I’ve spent the last several months working with an API from a major fitness brand, and have found myself entrenched in a kind of Kafkaesque nightmare. Programmers love challenges, and good programmers refuse to be defeated by them. I like to think, that I’m a pretty good programmer. So although each night I go to sleep defeated, something in me won’t let me give up, and I wake up with new ideas and new drive. I’ve continued like this for months now, it’s like a dream, day in and day out. The task is simple. Get the data. Save the data. But here I am surrounded by brittle code, chasing bugs I will never catch.
So, how do you build an API that has technical hurdles so high that you can defeat a 20 year veteran who up until this moment has always found a way. How do you drive him slowly insane and drive all joy from a vocation he loves. Well, I’ll tell you.
Let’s set the playing field.
For authorization we’ll use OAuth1a. Sure, it’s a very fine standard, but signing requests will add a nice little bit of complexity, so you’re never quite sure it it’s the signing that’s causing the requests to fail.
Server to server communication. Instead of responding to your API requests we’ll call you back. You ask for some data, and then at some point between right now and infinity (or never), we’ll respond. Usually the response will take milliseconds, but sometimes it will take minutes and on rare occasions hours. But, most importantly if we don’t have any data we won’t respond at all. Inconsistency is a programmer’s cryptonite.
What does this setup mean in practice? It means you’ll need to setup an endpoint behind a server or a proxy. It also means that in your unit testing if there’s no response then you’re going to have to put in some work. Write some code, test it, and if it fails, check your webserver logs. But maybe while you’re looking through those logs the request comes through, it worked after all, it just took a while. But of course the JSON wasn’t formatted the way you expected, so do it all over again.
Duplicate data prohibition. Here’s a doozy. You can only ask for any piece of data exactly one time. Not one time a minute, or an hour or a day – one time forever. This effectively means no unit test is repeatable without registering a new account by hand and populating it with data. And let’s say when the code’s live, and a user asks for data for a certain time period, that data may or may not exist, you may or may not receive that data, but you still need to track the request because if you overlap by just one day with that request at some point in the future you’ll receive an error. And of course, what happens when a request in production fails? There’s no mitigation, nothing to be done. That data is irretrievable – forever.

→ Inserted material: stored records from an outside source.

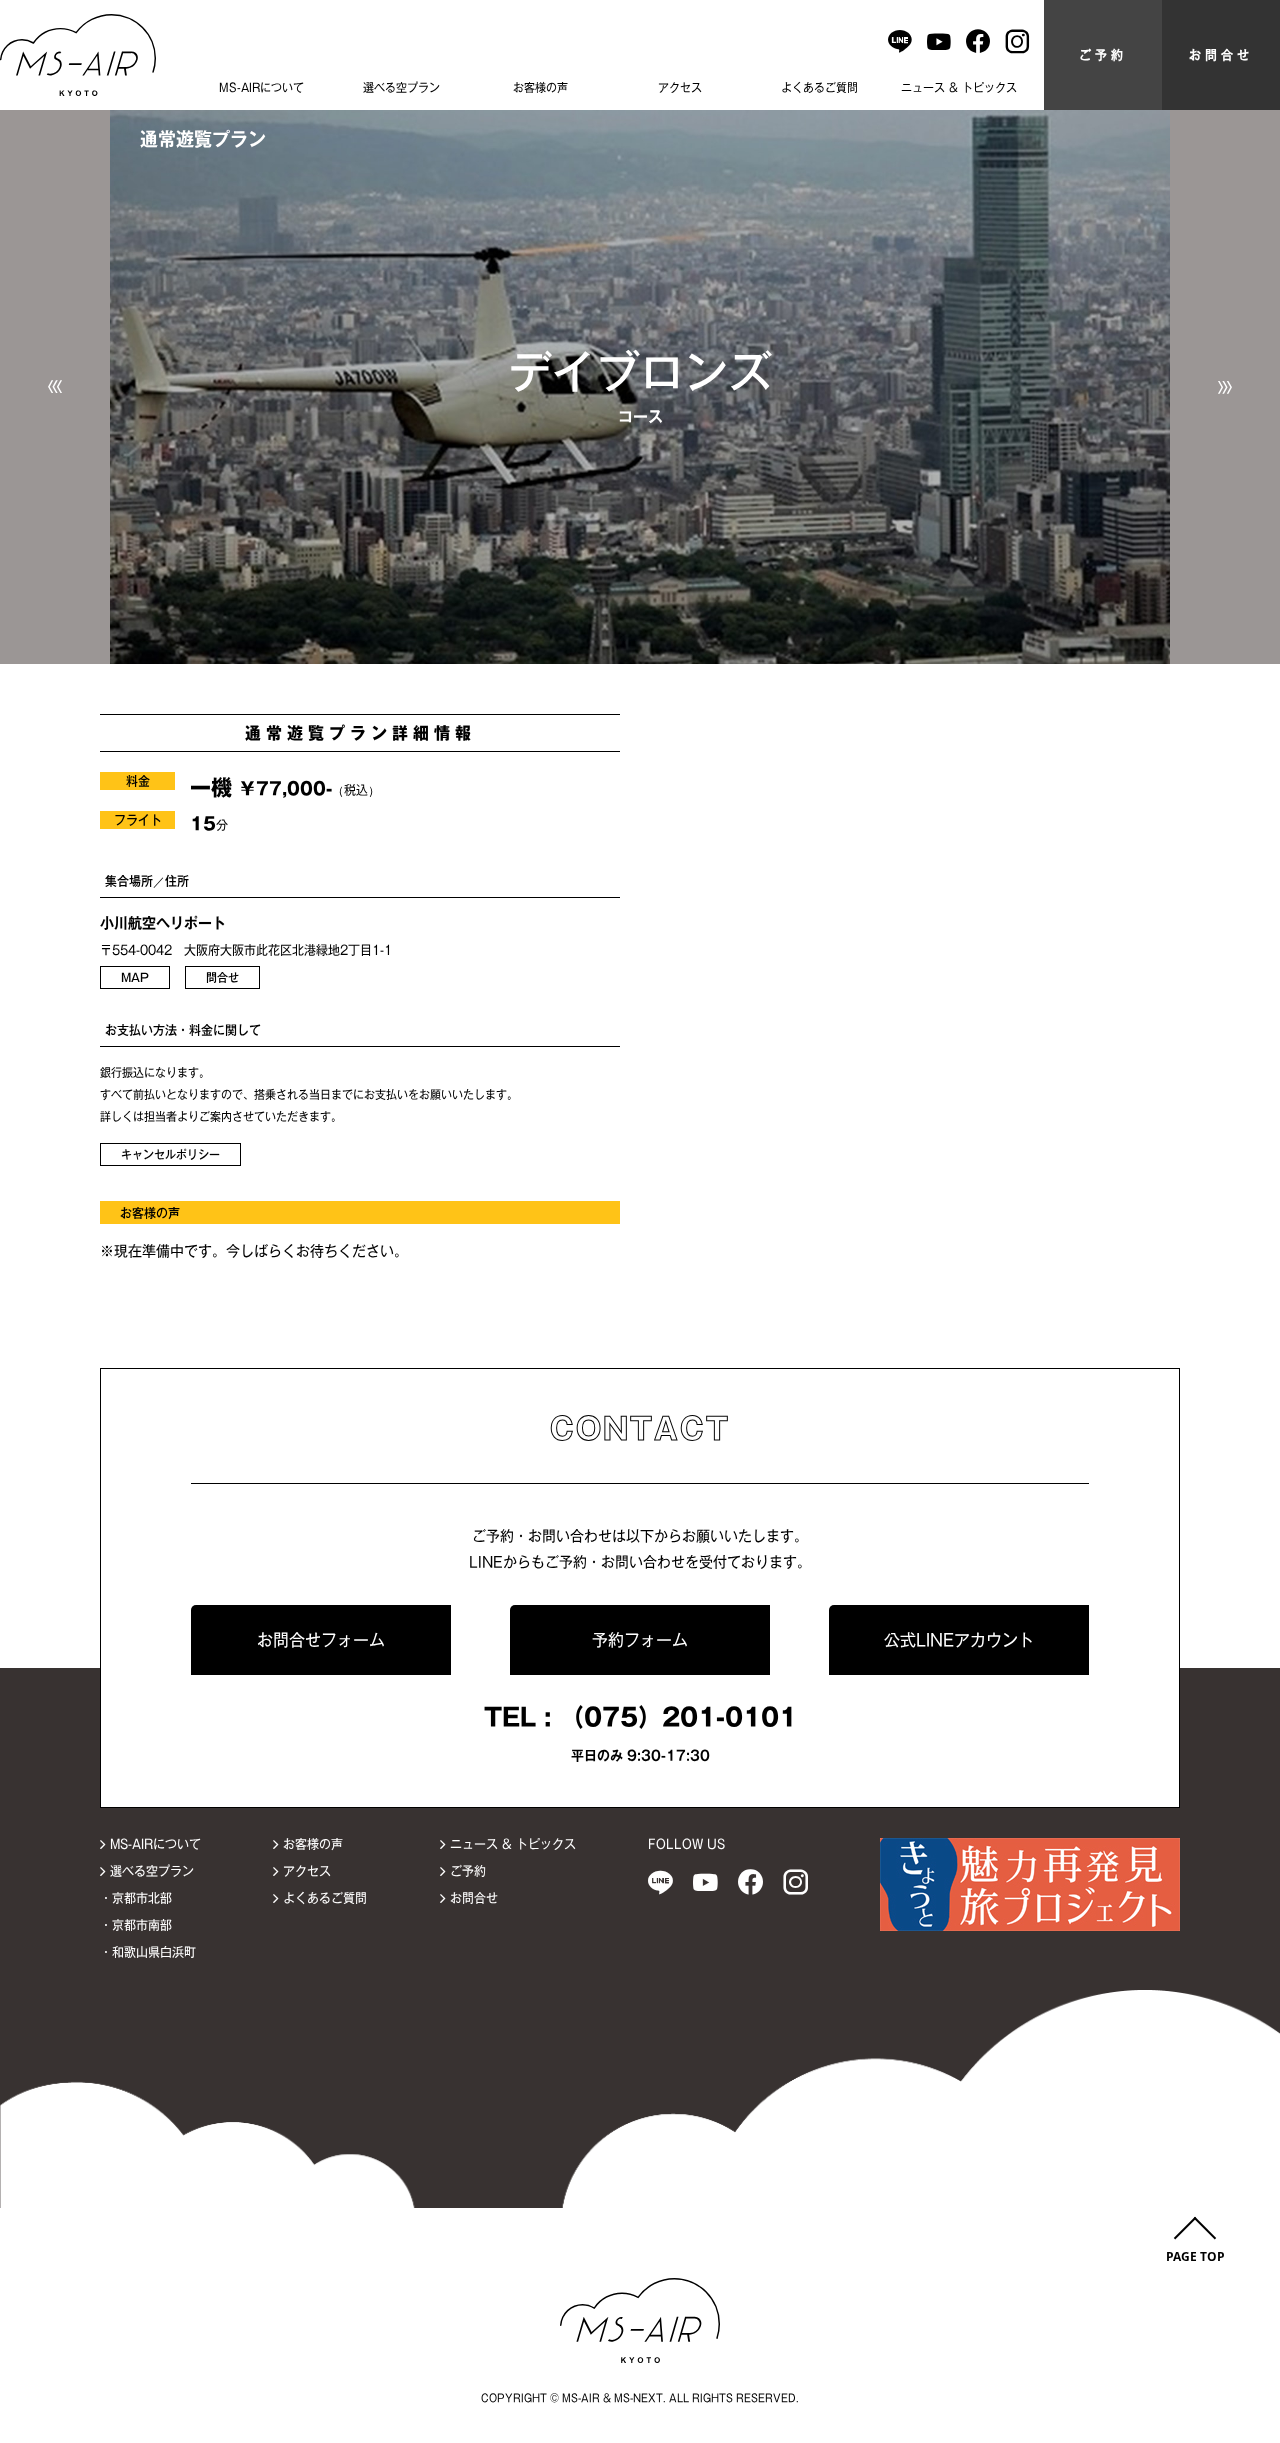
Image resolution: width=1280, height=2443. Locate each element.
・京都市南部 (136, 1925)
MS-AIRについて (261, 87)
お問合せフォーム (321, 1640)
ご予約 (1103, 55)
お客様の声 (540, 87)
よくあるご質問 (819, 87)
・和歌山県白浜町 (148, 1952)
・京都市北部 (136, 1898)
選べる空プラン (401, 87)
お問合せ (1221, 55)
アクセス (680, 87)
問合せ (222, 977)
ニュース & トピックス (959, 87)
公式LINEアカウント (959, 1640)
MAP (135, 977)
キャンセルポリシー (170, 1154)
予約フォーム (640, 1640)
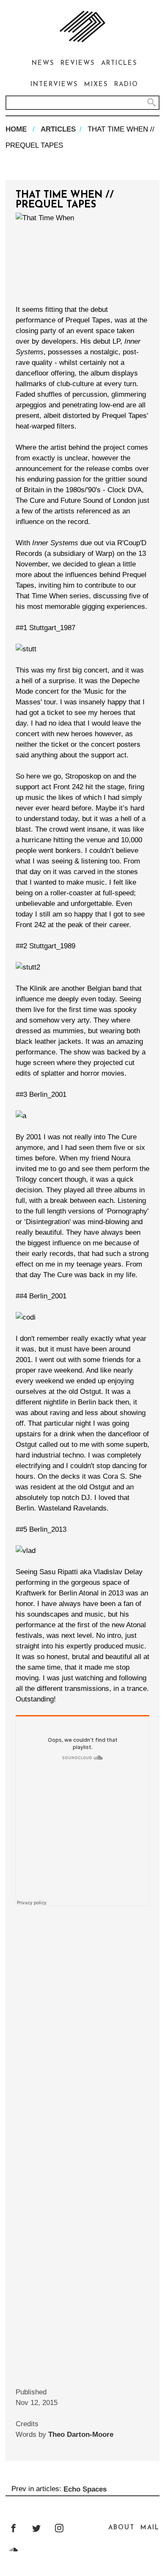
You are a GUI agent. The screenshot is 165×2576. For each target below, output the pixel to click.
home (16, 129)
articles (58, 129)
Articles (119, 63)
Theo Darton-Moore (80, 2434)
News (43, 63)
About (121, 2528)
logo (83, 26)
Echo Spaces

I could go on about the implications of this one all day. But just picture writing your first line of code. You successfully execute it. And then when you run it again it doesn’t work. Then imagine that happening for the rest of the project.
Dev and QA rate limits. I guess you can argue that there might be some reason to set the QA rate limit far below production. But how about setting the limit at 100 days of data (not requests) per minute? This one is particularly devious. First, it sets a max limit for your development test cycles. Write some code, run a test. Wait. But what’s really effective is that it adds yet another reason that the code might fail inexplicably.
But the best part is that you’re trying to develop a highly scalable application, how do you even begin to test with any kind of load? Well, the simple answer is you can test in production or not at all.
Application level rate limits in PROD. The beauty of an application level rate limit is that you’re going to need a message queue. Sure, there might be other techniques, but if it’s a web app and you don’t want to have a bunch of long running threads kicking around a queue is pretty much your only bet.
They’ve thrown in other things of course, but those are hardly worth mentioning because they’re just the typical data structure challenges or poor parameterization options. Those are your everyday challenges, not the ones that will bring even the most seasoned developer to their knees.
I’ve spent a fair bit of time over the last few months trying to imagine the team behind this and their motivations. No matter how you look at it, the motivation must be to prevent usage of the API. Perhaps, they’re interfacing with a system with decades old infrastructure that falls over with the slightest disturbance. Maybe they have a lot of new developers who have written some very inefficient code, and they view the solution to that as throwing up as many road blocks as possible? Or maybe they’re just inconsiderate. Perhaps when they weight design decisions usability is rated at 0, and so all other concerns are always preeminent.
But, I think there’s another possibility. Corporations like to wall off their gardens, however in the fitness space, data portability is a selling point. So, how do you achieve both? How do you wall off your garden, but point everyone to the door? In that case this development nightmare is the whole point. And in that case, the only fool is the one earnestly and diligently trying to write code to work with it.
2 thoughts on “Techniques to prevent adoption of your API”
You had me at “server to server comm”, typical scenario of the “two general problem”, which is synonym to nightmare. An arch like that deserves refusal to be worked upon until it is redone to make some sense.